Like many services on the web, Box's search technology started out by indexing every file into a single large database. After experiencing massive growth over the past few years, (we now store over 360 million files, and that number increases by nearly one million every day) our team realized that Box search needed a speed boost to keep up with our users. We re-evaluated our technology and decided to make a switch to a fully distributed and scalable search platform using the open source project Solr, powered by Lucene. If Solr sounds familiar, that's because odds are good you're already using it. Companies like Salesforce, LinkedIn and Twitter are successfully using Solr on a massive scale, and we’re excited to join them in using and developing on top of this mature, robust technology.
Great, you say - but what does that mean for me?
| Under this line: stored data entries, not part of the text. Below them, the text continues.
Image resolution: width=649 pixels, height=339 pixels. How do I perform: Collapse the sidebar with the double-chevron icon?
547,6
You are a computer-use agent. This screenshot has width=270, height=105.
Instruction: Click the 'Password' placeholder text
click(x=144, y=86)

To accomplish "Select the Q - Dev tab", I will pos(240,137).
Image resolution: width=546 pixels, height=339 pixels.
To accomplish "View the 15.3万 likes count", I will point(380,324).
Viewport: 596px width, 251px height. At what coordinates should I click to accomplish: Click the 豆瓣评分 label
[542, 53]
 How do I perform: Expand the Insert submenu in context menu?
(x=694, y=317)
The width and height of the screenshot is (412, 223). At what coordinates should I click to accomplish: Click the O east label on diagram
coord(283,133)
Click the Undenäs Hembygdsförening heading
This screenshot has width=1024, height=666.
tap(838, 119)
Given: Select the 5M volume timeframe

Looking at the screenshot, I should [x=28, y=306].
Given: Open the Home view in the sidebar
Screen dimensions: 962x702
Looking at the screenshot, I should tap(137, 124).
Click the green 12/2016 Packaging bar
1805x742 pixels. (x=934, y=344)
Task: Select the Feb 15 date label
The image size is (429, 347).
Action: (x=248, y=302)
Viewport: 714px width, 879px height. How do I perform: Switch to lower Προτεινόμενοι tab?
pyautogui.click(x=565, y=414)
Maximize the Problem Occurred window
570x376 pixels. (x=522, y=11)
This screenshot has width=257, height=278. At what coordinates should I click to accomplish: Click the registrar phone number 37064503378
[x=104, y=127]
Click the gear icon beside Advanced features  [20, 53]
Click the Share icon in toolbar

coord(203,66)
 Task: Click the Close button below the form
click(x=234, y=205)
First, you should immediately notice the blazing fast speed of Solr. Quick search results are available in less than half a second, and full search results don't take much longer. Second, full-text indexing for all your newly uploaded files now happens in under 20 minutes, helping you locate documents even faster. We also switched to using the Apache Tika project for text extraction, allowing for extremely accurate fidelity in the indexing process. As time goes on expect these speeds to improve even further, as we iterate and improve on the architecture.
And most importantly, the new search platform is not only scalable in the sheer quantity of data it indexes, but also in the sophisticated features we can build on top of it. We’re excited to be developing and rolling out some more advanced search options over the next several months.
Thanks to the cloud, you’ll be receiving all these improvements completely seamlessly, with no patches or updates to install. Happy searching!